- **Exercise details**
Scan the records below. List lines holding "agent".

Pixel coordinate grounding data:
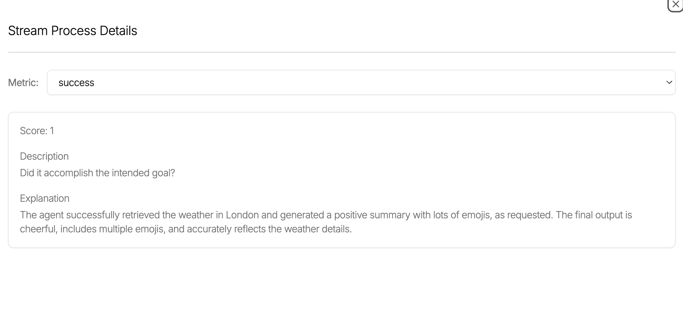Click the 'Description' section label
Image resolution: width=683 pixels, height=313 pixels.
[44, 157]
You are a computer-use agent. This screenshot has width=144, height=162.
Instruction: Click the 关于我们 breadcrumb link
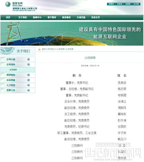tap(51, 49)
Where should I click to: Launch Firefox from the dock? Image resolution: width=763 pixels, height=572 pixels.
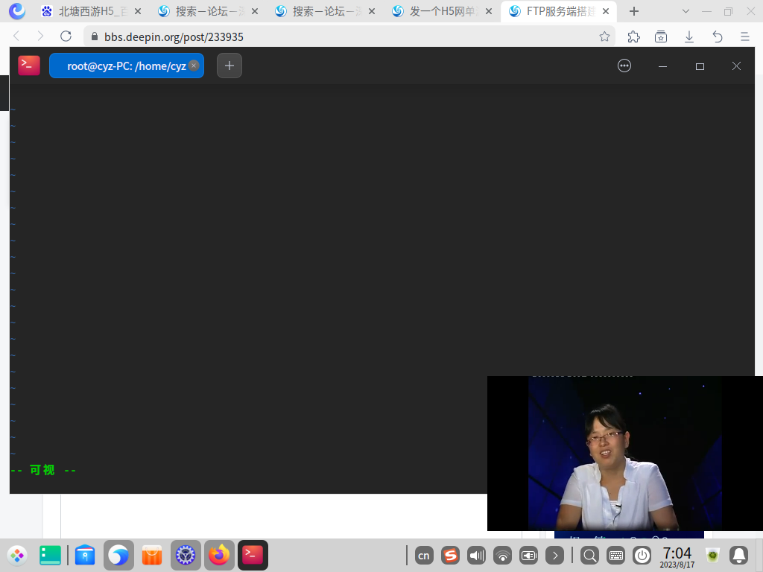(x=219, y=555)

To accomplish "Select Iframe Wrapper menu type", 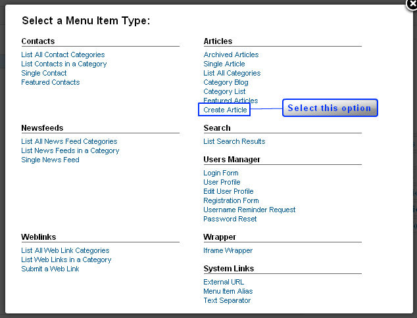I will (228, 250).
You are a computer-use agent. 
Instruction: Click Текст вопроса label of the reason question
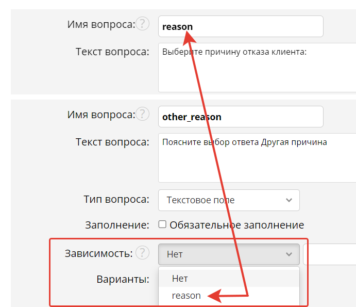point(112,52)
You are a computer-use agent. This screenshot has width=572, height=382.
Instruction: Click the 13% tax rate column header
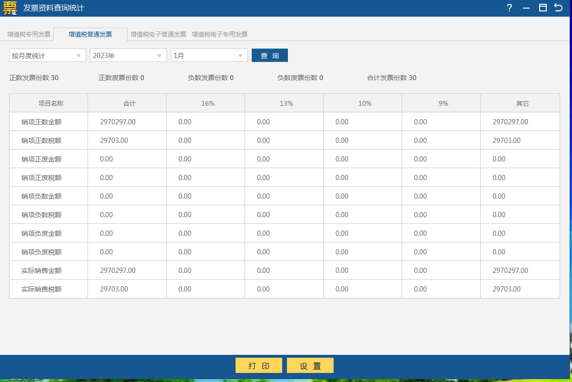pyautogui.click(x=286, y=103)
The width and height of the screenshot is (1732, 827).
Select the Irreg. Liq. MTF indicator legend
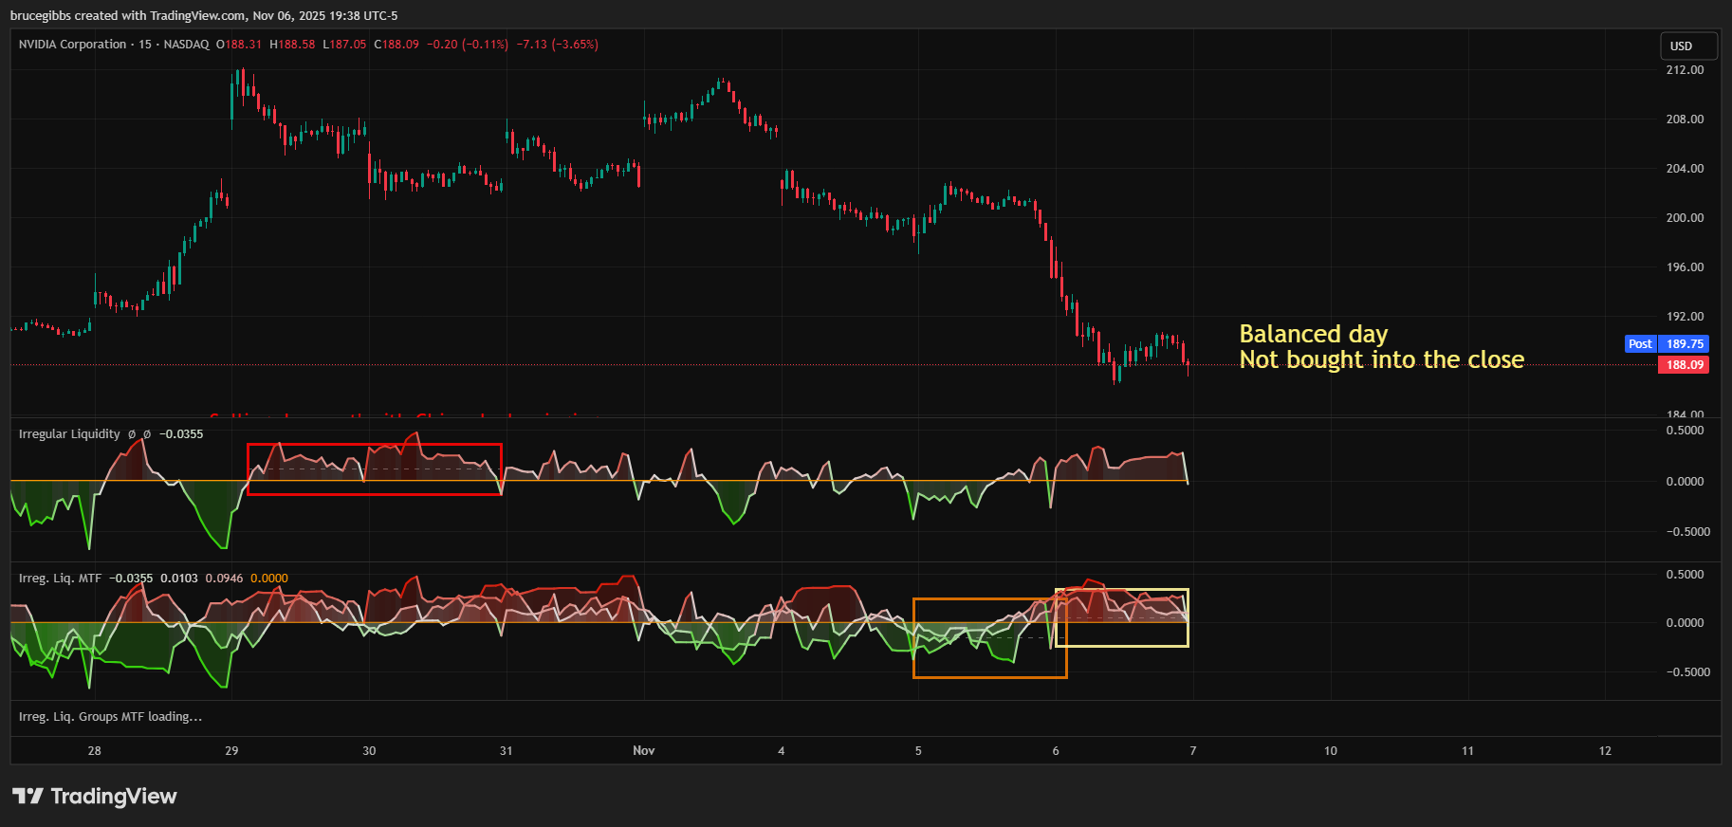pos(60,579)
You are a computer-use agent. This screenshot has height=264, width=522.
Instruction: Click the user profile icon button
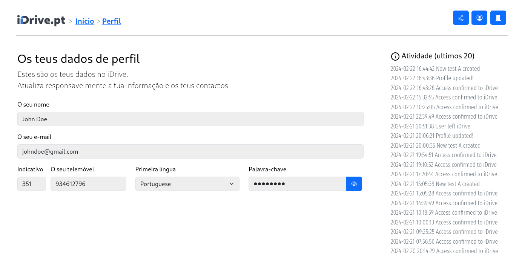click(x=479, y=18)
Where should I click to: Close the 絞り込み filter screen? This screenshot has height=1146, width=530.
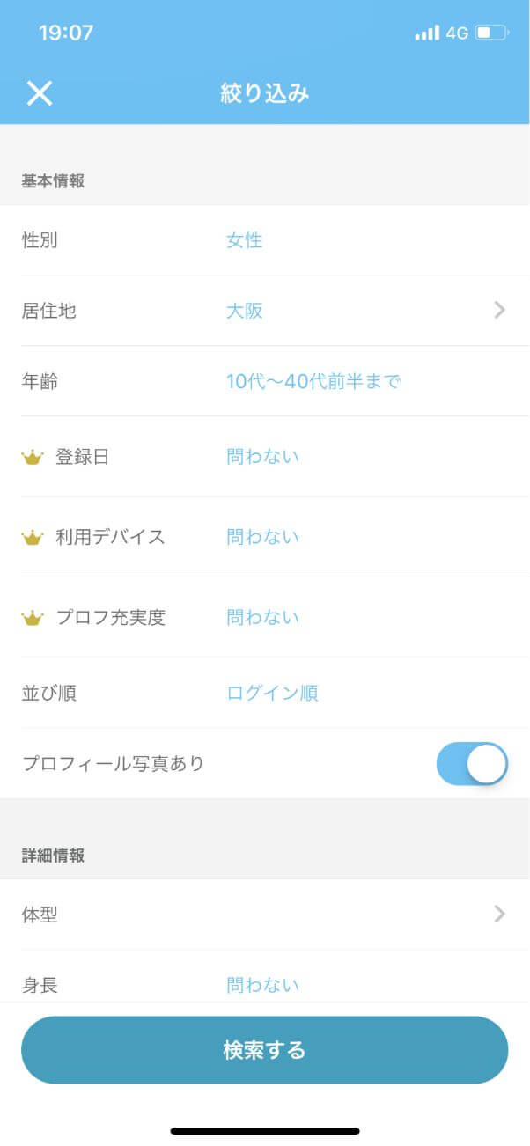coord(40,93)
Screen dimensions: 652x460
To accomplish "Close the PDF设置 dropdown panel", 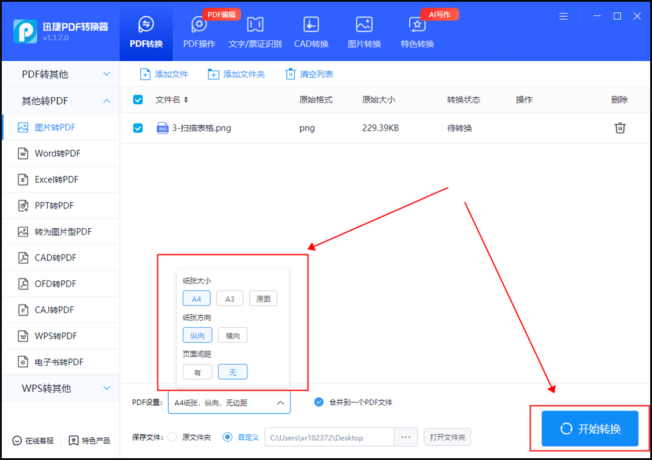I will pos(280,402).
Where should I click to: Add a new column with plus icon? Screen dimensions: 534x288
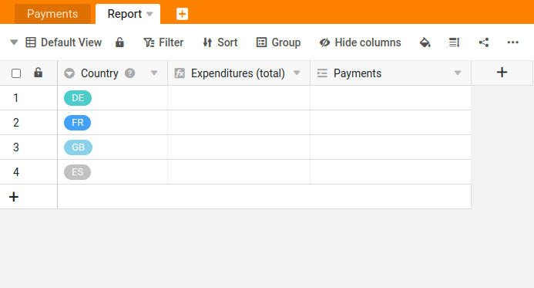pyautogui.click(x=502, y=73)
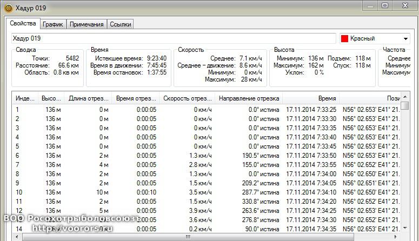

- **Result for this exercise**
You are a computer-use agent. This screenshot has width=144, height=162.
You are a computer-use agent. 
You are a computer-use agent. This screenshot has width=572, height=382.
You are a computer-use agent. This screenshot has height=264, width=522.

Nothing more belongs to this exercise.